Tracey Anderson herself has become involved in the program as an Art Reach Teacher. “Young people understand that this is the place to be,” she says. “They take ownership of the museum and the museum school and see it as a place to create in, to meet and make friends.”
Amanda Carreiro, one of the Provincetown youth who had the opportunity to take advantage of the program, said that the experience helped her understand “how people my age become artists, and their journey through their own art.”
Not only does the museum give students and youth in Provincetown an occupation, but it also rejuvenates the artistic community of the town. The youth programs “employ local artists and provide these practicing professionals a forum to impart their joy in the creative process and share their expertise,” says Lynn Stanley, Curator of Education. “Exhibiting and supporting youth helps PAAM — which will celebrate its 100 birthday in a few years — stay fresh.”

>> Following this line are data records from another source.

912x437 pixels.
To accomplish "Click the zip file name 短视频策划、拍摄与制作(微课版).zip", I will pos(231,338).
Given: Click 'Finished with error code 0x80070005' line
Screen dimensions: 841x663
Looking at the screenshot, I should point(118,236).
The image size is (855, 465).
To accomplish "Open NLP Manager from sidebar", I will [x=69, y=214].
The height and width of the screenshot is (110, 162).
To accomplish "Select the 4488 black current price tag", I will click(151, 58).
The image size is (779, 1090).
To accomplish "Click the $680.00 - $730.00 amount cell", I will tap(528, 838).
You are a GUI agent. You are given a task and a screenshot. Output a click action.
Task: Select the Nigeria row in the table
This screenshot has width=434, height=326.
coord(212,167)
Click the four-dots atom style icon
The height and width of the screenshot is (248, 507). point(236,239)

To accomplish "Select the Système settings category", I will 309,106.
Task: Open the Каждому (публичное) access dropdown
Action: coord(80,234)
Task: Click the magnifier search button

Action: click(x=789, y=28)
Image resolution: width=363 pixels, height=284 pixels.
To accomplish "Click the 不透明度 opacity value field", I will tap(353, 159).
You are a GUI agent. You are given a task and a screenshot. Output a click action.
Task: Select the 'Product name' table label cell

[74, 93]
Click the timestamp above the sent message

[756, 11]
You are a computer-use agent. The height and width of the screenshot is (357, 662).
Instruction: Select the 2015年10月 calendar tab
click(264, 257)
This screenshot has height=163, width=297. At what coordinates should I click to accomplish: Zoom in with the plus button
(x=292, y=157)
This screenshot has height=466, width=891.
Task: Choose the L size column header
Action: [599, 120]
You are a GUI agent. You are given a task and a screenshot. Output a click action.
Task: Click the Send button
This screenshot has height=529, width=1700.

It’s not only the museum that benefits from these programs, but the entire artistic community and, through this, the Provincetown community in general. “If there’s one thing an art colony needs, it is constant refueling to stay vibrant and relevant,” says Tracey Anderson. “Working with and welcoming young artists to PAAM does just that.” This, in turn, helps the Provincetown community, once based upon the humble profession of fishing, to continue to thrive and grow.